El mar bravío, que bate con intensidad tanto en los acantilados como en el extenso arenal, provocó que en el trecho costero que abarca la parroquia se producirían varias catástrofes marinas. Sobre todo en los bajos de Ataín, en lo que se producieron cuatro o cinco naufragios, uno de ellos de nombre a esta parte costera, segundo manifesta Baña Heim en su libro Costa de la Muerte. Historia y anecdotario de sus naufragios.

También indica que en la playa de Laxe embarrancó el carbonero inglés Kenmore la noche del 11 de enero de 1904, tripulado por treinta marineros de los que se lograron salvar veinticuatro gracias a la ayuda de las gentes de Camelle y Traba. En la punta do Cabezo, situada al oeste, se produjo en 1883 el naufragio del vapor inglés Chamois del que se salvó toda su tripulación con la ayuda también de las gentes de los lugares próximos. Este profesor camellán, además de los naufragios, recoge también en su libro ciertos costumbres de esta parroquia relacionadas con los velorios y entierros."Os velorios todos asistían provistos dunha vela, que se depositaba sobre unha táboa con buratos. Nos enterros todos os homes ían de capa negra prenda exclusiva para estes mesteres e que en cada casa herdaba o vinculeiro. Antes da saída do féretro, facíase unha pequena cachela, á que se lle poñía carozos e herbas que fixesen fume e cada home, por rigoroso quenda, ía pasando por enriba dela, facendo uns movementos de abano coa capa para espantar os malos espíritos".

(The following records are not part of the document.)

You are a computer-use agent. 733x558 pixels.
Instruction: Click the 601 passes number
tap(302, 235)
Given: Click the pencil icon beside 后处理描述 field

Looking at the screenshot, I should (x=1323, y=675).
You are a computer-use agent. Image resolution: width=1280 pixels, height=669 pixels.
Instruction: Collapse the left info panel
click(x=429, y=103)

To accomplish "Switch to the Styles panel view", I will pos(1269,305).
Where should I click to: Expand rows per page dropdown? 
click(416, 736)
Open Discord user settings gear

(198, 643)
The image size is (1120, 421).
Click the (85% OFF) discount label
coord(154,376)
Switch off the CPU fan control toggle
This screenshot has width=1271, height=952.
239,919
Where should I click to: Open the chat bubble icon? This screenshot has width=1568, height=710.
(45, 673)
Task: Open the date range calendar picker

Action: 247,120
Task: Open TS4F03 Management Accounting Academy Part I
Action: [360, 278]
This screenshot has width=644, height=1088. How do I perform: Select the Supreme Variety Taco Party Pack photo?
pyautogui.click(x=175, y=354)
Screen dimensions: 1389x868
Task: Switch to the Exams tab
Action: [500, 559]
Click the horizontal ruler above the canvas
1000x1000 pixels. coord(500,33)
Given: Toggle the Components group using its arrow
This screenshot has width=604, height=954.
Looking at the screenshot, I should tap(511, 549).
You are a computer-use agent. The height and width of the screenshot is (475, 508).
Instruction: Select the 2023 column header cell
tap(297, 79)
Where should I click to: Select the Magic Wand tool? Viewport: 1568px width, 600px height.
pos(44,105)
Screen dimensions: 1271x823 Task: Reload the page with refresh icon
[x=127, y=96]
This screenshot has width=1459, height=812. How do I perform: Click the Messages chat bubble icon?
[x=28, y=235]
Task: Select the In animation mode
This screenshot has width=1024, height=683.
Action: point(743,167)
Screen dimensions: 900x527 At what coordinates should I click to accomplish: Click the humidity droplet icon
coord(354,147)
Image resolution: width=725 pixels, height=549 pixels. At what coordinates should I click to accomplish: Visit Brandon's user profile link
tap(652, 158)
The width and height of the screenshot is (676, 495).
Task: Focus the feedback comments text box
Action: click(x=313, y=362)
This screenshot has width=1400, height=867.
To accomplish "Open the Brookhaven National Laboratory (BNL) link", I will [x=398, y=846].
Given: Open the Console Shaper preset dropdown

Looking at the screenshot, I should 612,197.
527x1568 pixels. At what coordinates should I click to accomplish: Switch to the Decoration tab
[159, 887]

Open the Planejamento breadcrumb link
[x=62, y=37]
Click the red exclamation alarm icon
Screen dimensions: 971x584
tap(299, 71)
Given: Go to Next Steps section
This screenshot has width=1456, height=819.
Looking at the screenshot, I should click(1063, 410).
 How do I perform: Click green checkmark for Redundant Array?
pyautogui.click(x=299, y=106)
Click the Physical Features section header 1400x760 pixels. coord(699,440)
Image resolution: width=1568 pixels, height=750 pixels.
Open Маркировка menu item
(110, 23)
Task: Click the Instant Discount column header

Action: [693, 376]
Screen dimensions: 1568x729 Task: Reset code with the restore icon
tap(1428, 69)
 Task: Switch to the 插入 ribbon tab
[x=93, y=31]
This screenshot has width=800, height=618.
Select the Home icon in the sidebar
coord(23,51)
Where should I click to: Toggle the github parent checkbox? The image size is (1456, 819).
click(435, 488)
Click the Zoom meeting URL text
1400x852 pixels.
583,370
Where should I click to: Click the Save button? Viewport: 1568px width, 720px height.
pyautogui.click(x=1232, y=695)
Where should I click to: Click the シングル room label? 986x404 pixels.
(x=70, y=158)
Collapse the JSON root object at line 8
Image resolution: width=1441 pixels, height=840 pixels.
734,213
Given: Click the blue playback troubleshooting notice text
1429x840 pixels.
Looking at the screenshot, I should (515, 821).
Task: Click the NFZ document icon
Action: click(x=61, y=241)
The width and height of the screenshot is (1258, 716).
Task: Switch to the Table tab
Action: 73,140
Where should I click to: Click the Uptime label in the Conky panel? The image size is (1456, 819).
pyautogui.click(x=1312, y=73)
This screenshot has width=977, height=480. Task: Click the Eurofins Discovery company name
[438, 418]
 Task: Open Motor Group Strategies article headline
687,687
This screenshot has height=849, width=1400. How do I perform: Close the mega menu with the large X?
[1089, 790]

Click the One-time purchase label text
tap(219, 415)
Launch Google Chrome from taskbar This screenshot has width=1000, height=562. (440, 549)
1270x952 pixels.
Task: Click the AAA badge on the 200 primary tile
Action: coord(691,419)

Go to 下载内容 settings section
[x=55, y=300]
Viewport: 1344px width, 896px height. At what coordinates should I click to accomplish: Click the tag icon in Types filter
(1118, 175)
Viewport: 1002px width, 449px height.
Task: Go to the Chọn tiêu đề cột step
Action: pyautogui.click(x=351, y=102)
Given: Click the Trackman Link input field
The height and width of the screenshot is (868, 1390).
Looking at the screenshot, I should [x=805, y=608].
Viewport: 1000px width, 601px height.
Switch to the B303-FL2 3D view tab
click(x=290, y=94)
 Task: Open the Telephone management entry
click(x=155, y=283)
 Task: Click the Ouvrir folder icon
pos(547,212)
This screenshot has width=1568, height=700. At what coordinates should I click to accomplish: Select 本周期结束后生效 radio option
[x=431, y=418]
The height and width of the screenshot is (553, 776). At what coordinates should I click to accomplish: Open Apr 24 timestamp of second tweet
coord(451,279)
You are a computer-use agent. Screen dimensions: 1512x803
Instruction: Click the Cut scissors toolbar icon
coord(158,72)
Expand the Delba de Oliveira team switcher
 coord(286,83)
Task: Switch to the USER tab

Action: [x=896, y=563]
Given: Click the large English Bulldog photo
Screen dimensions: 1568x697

En el año 1944 ocurrió en el arenal de Traba un suceso que impresionó a todos los vecinos de la parroquia, fue la caída de un avión de combate americano, con dos tripulantes a bordo. Pronto la gente se aglomeró alrededor del aparato viendo como los dos soldados permanecían dentro del mismo, negándose a descender hasta la llegada de las autoridades, en este caso la guarda civil. Cuentan los vecinos que fue por miedo a que tomasen represalias contra ellos. Acompañados de la autoridad se trasladaron a Laxe, pero antes quemaron la documentación que traían a bordo.